* [Goal] Recast the records below as a Markdown table with two columns, Number and Record line, giving each line its own row and leaving out blank lines.

* [Material supplied]
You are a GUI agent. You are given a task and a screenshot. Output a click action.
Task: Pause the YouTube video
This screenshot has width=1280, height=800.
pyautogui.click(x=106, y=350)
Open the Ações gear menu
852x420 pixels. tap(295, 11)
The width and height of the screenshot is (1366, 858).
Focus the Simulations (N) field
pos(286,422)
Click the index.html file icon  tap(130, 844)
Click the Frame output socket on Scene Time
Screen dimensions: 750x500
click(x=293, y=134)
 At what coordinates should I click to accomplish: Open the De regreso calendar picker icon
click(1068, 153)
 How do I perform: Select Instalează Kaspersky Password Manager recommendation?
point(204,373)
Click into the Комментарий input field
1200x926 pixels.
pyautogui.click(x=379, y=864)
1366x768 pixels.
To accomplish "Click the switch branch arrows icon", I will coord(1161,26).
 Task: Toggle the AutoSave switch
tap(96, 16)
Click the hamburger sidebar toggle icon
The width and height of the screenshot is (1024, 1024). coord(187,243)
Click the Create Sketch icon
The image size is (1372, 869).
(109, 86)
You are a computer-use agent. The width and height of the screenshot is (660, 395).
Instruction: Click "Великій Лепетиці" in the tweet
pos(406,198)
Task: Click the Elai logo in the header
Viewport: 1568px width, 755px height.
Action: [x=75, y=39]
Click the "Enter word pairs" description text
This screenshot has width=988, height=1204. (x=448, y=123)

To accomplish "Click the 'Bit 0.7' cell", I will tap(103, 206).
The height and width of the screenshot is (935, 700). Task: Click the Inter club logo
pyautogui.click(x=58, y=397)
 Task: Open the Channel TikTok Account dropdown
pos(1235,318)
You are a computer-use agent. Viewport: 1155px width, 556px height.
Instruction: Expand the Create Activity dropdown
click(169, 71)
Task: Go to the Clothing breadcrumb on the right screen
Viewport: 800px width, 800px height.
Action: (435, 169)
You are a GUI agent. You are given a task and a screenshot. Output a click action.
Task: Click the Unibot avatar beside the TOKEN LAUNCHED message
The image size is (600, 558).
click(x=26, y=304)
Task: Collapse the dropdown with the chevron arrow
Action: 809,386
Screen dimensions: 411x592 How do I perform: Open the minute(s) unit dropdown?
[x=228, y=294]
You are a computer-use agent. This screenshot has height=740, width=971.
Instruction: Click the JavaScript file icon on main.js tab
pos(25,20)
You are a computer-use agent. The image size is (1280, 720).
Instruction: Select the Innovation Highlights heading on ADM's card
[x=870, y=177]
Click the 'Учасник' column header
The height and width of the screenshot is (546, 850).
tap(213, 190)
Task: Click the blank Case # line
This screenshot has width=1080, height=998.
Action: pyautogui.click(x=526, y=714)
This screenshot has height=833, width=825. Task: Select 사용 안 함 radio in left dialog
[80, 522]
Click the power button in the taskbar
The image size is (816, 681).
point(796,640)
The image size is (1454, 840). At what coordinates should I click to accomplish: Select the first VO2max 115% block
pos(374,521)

* [Result of the task]
| Number | Record line |
|---|---|
| 1 | You are a GUI agent. You are given a task and a screenshot. Output a click action. |
| 2 | Task: Pause the YouTube video |
| 3 | This screenshot has width=1280, height=800. |
| 4 | pyautogui.click(x=106, y=350) |
| 5 | Open the Ações gear menu |
| 6 | 852x420 pixels. tap(295, 11) |
| 7 | The width and height of the screenshot is (1366, 858). |
| 8 | Focus the Simulations (N) field |
| 9 | pos(286,422) |
| 10 | Click the index.html file icon  tap(130, 844) |
| 11 | Click the Frame output socket on Scene Time |
| 12 | Screen dimensions: 750x500 |
| 13 | click(x=293, y=134) |
| 14 |  At what coordinates should I click to accomplish: Open the De regreso calendar picker icon |
| 15 | click(1068, 153) |
| 16 |  How do I perform: Select Instalează Kaspersky Password Manager recommendation? |
| 17 | point(204,373) |
| 18 | Click into the Комментарий input field |
| 19 | 1200x926 pixels. |
| 20 | pyautogui.click(x=379, y=864) |
| 21 | 1366x768 pixels. |
| 22 | To accomplish "Click the switch branch arrows icon", I will coord(1161,26). |
| 23 |  Task: Toggle the AutoSave switch |
| 24 | tap(96, 16) |
| 25 | Click the hamburger sidebar toggle icon |
| 26 | The width and height of the screenshot is (1024, 1024). coord(187,243) |
| 27 | Click the Create Sketch icon |
| 28 | The image size is (1372, 869). |
| 29 | (109, 86) |
| 30 | You are a computer-use agent. The width and height of the screenshot is (660, 395). |
| 31 | Instruction: Click "Великій Лепетиці" in the tweet |
| 32 | pos(406,198) |
| 33 | Task: Click the Elai logo in the header |
| 34 | Viewport: 1568px width, 755px height. |
| 35 | Action: [x=75, y=39] |
| 36 | Click the "Enter word pairs" description text |
| 37 | This screenshot has width=988, height=1204. (x=448, y=123) |
| 38 | To accomplish "Click the 'Bit 0.7' cell", I will tap(103, 206). |
| 39 | The height and width of the screenshot is (935, 700). Task: Click the Inter club logo |
| 40 | pyautogui.click(x=58, y=397) |
| 41 |  Task: Open the Channel TikTok Account dropdown |
| 42 | pos(1235,318) |
| 43 | You are a computer-use agent. Viewport: 1155px width, 556px height. |
| 44 | Instruction: Expand the Create Activity dropdown |
| 45 | click(169, 71) |
| 46 | Task: Go to the Clothing breadcrumb on the right screen |
| 47 | Viewport: 800px width, 800px height. |
| 48 | Action: (435, 169) |
| 49 | You are a GUI agent. You are given a task and a screenshot. Output a click action. |
| 50 | Task: Click the Unibot avatar beside the TOKEN LAUNCHED message |
| 51 | The image size is (600, 558). |
| 52 | click(x=26, y=304) |
| 53 | Task: Collapse the dropdown with the chevron arrow |
| 54 | Action: 809,386 |
| 55 | Screen dimensions: 411x592 How do I perform: Open the minute(s) unit dropdown? |
| 56 | [x=228, y=294] |
| 57 | You are a computer-use agent. This screenshot has height=740, width=971. |
| 58 | Instruction: Click the JavaScript file icon on main.js tab |
| 59 | pos(25,20) |
| 60 | You are a computer-use agent. The image size is (1280, 720). |
| 61 | Instruction: Select the Innovation Highlights heading on ADM's card |
| 62 | [x=870, y=177] |
| 63 | Click the 'Учасник' column header |
| 64 | The height and width of the screenshot is (546, 850). |
| 65 | tap(213, 190) |
| 66 | Task: Click the blank Case # line |
| 67 | This screenshot has width=1080, height=998. |
| 68 | Action: pyautogui.click(x=526, y=714) |
| 69 | This screenshot has height=833, width=825. Task: Select 사용 안 함 radio in left dialog |
| 70 | [80, 522] |
| 71 | Click the power button in the taskbar |
| 72 | The image size is (816, 681). |
| 73 | point(796,640) |
| 74 | The image size is (1454, 840). At what coordinates should I click to accomplish: Select the first VO2max 115% block |
| 75 | pos(374,521) |